The last episode featured the first day of Sipowicz' life in his new job of squad commander. His new job is not battling the low life on the street, but the high life in business, politics, and on the force. He has a new set of responsibilities.
He has grown and changed over the years, as was so well portrayed in the one hour retrospective Special which preceded the final episode.
Also highlighted in that Special was the way the program and the environment for television programming have changed since NYPD first came on the air.

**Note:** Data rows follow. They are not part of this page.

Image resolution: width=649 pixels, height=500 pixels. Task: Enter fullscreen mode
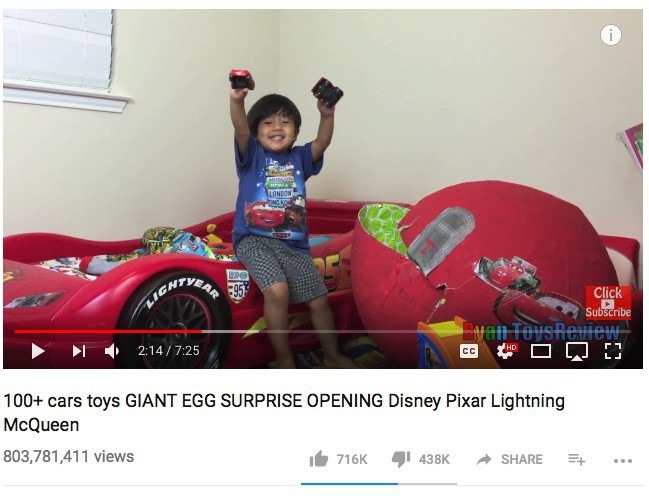tap(613, 351)
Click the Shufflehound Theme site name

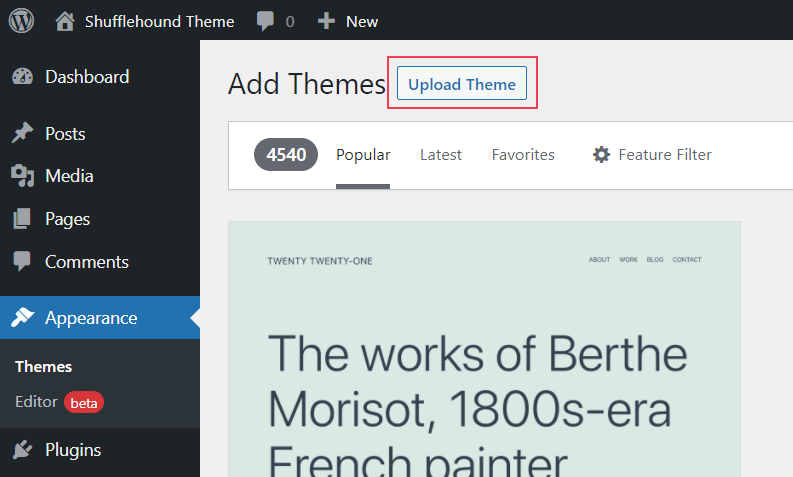click(x=159, y=21)
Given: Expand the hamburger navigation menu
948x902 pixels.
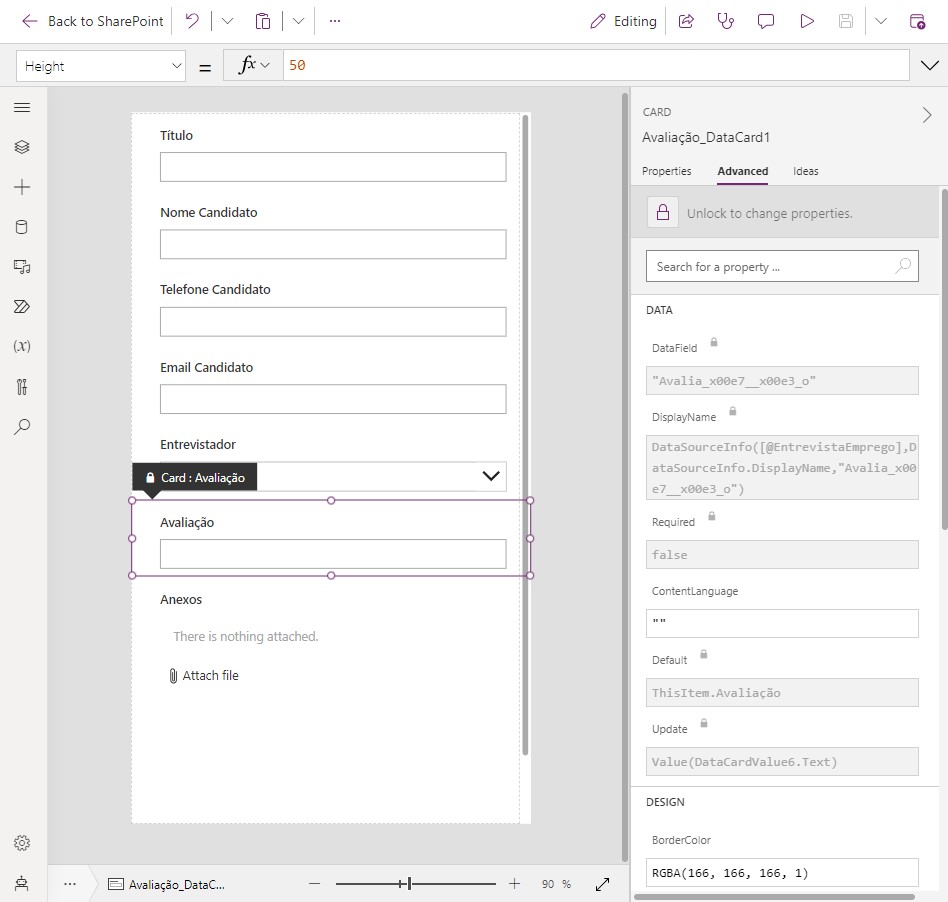Looking at the screenshot, I should [22, 107].
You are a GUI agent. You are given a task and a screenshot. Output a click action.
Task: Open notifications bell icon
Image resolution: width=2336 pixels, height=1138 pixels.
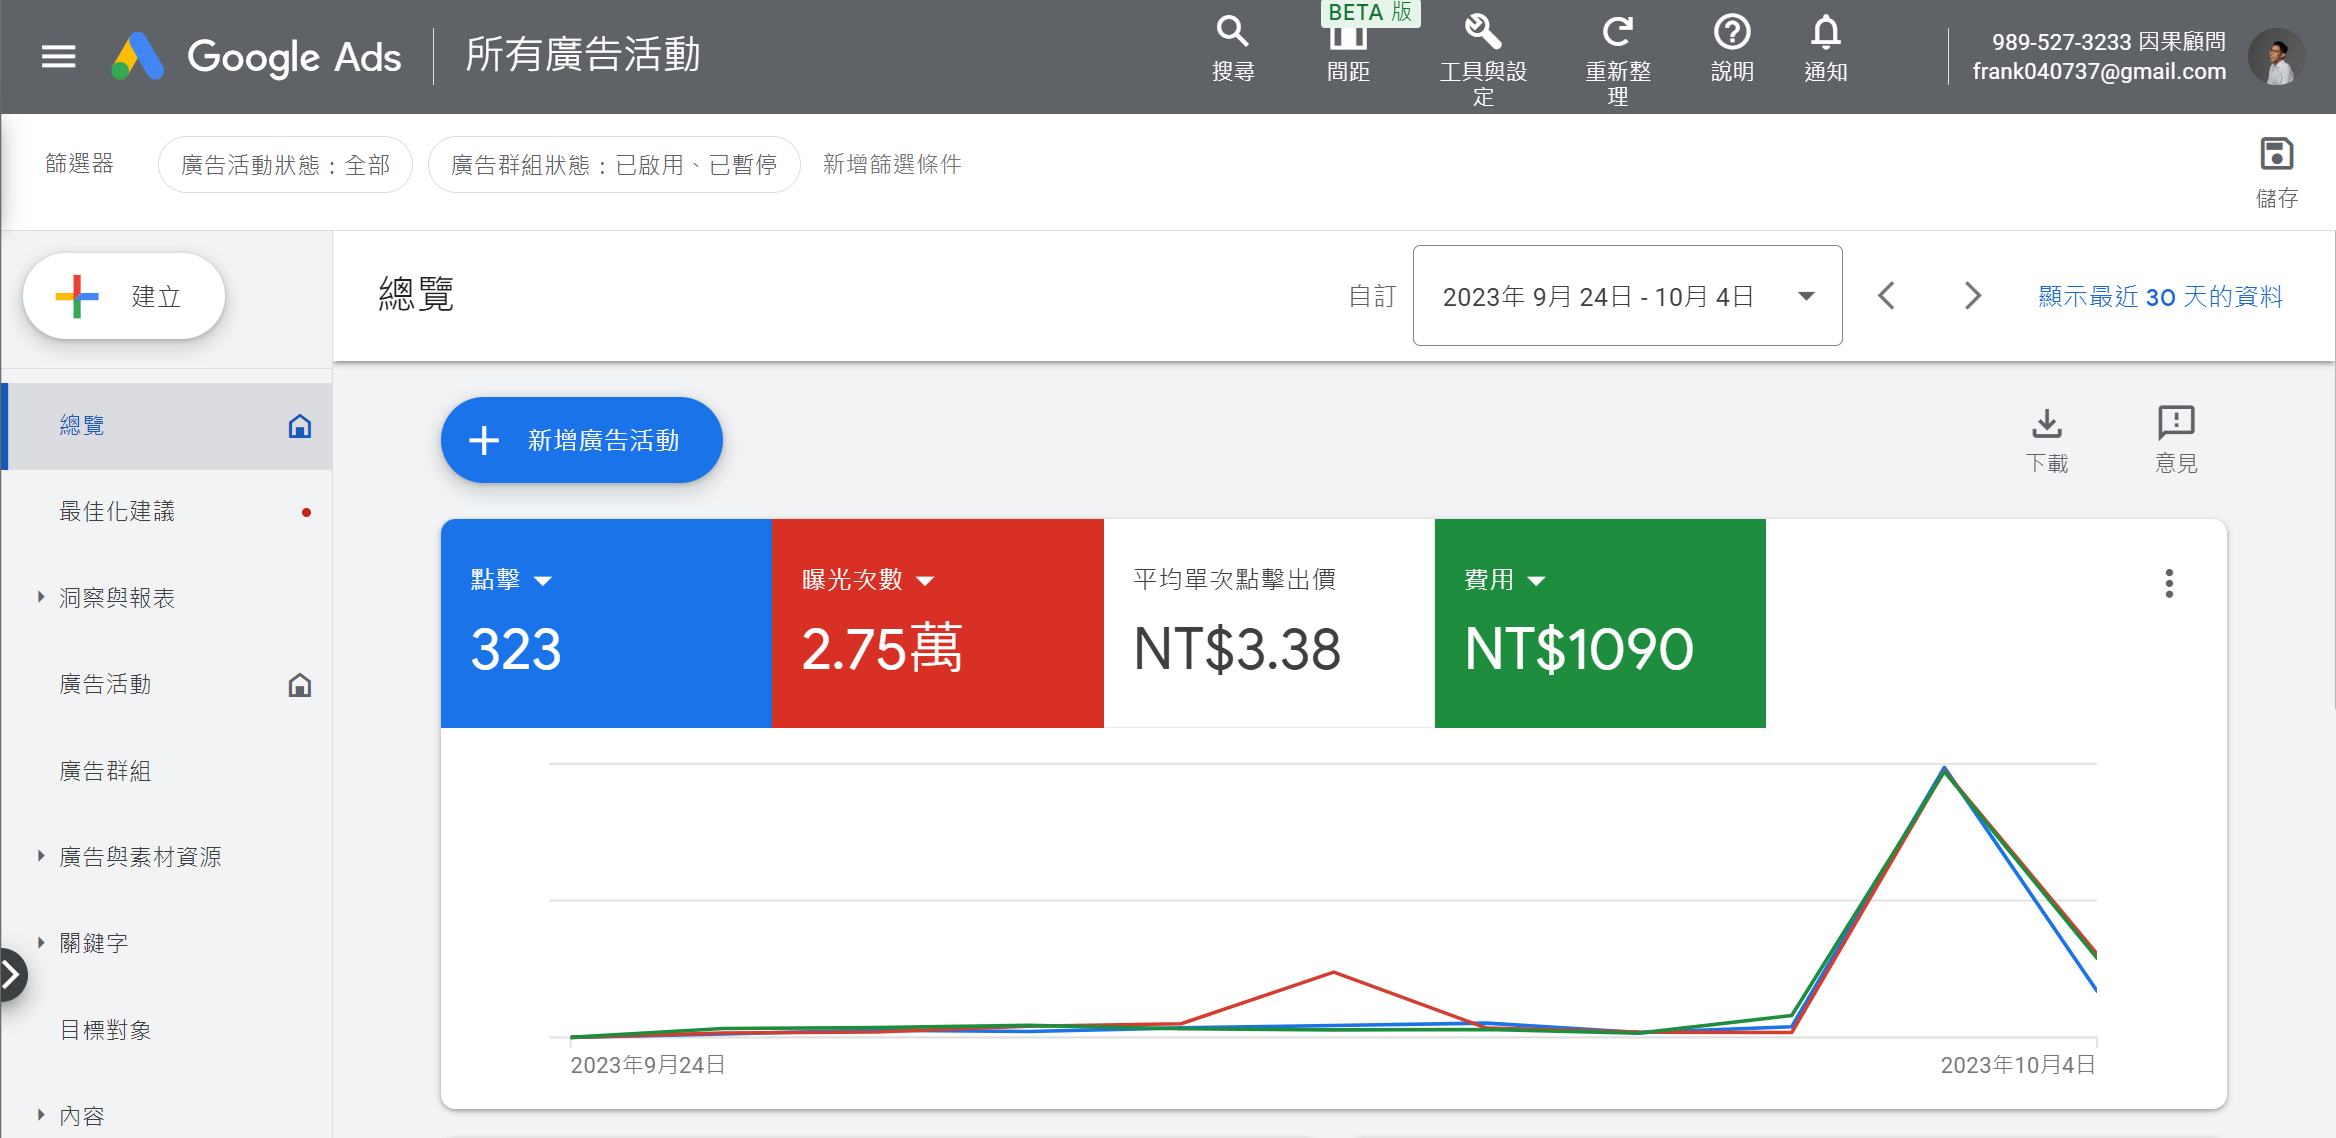point(1825,33)
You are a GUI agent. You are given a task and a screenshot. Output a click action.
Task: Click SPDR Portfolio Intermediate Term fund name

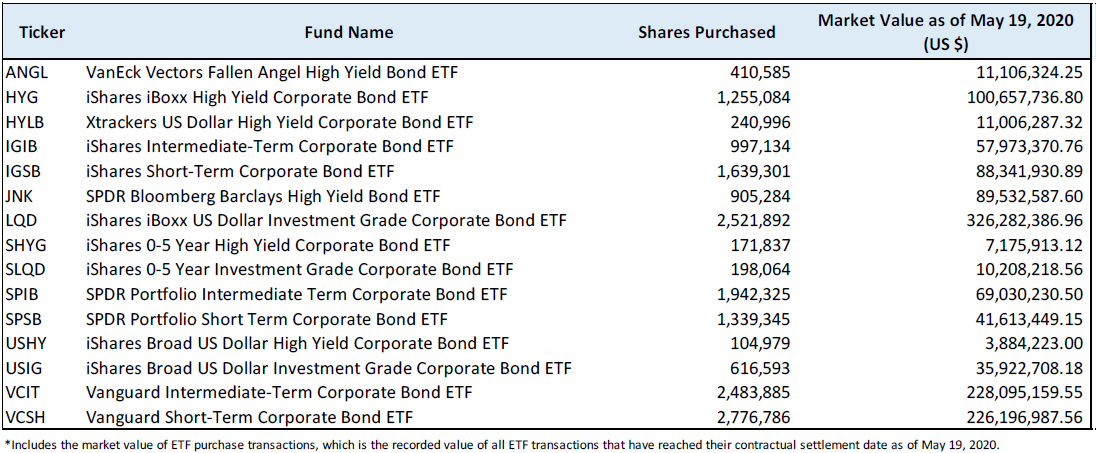pos(297,294)
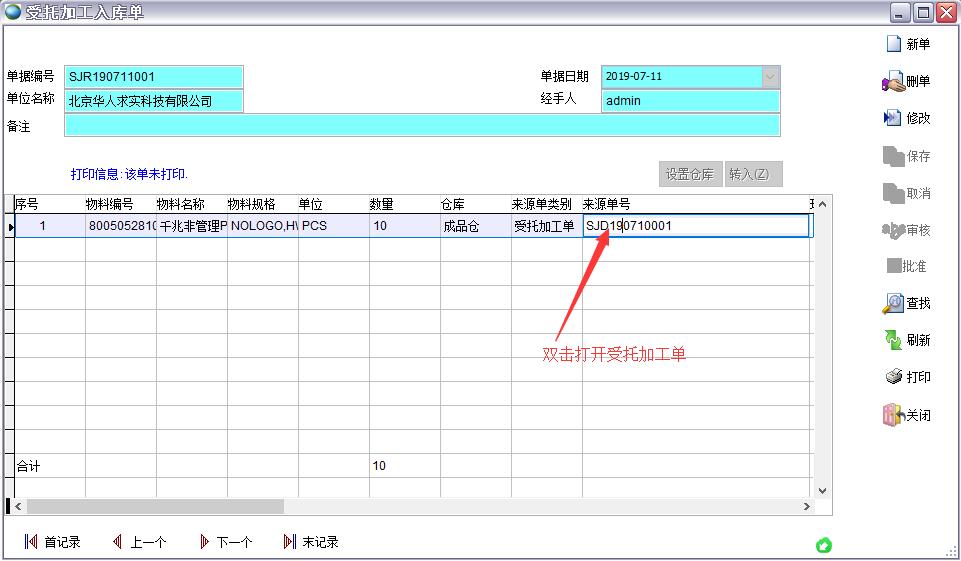Go to 首记录 (first record)
The width and height of the screenshot is (961, 561).
pos(32,542)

In the final episode, there was talk about sex, prostitutes, S&M, infidelity, and threesomes... But it was all once removed. Nothing was shown. Nothing sexual was dramatized or lived. It was very tame. Politics was dramatized; Sipowicz' conflicts were dramatized; the results of violence, but not the action itself were shown.
NYPD BLUE, of course, was the show that tried to bring a more realistic dramatization of personal sexual relationships, language, and dramatic action to the network television screen. Times have changed. The FCC has put a damper on this whole area of realism. The "wardrobe malfunction" was not the provocation, it was simply the excuse and opportunity for the FCC to publicize its chilling doctrine.
24 and Alias, two of the edgiest shows on network television, seem tamer this year. Catastrophes are there, more than ever, but they are more talked about than lived or dramatized.
So that seems to be the preview of network television for the moment: More politics, more talk, less personal and sexual dramatic action.
There is likely to be some change in direction at the FCC as Powell leaves. It remains to be seen what the direction of that change will be.
In the Special, it was pointed out that co-creator David Milch wrote many of his own demons into the character of Sipowicz, so it is not a stretch to suspect that the subject of the final episode, the moral conflict between Sipowicz' pursuit of the truth and the interference of the bureaucracy, bears more than a coincidental relationship to the conflict between the FCC and network on the one hand and, on the other, the pursuit of creative dramatic "truth" and freedom by the creators of NYPD BLUE.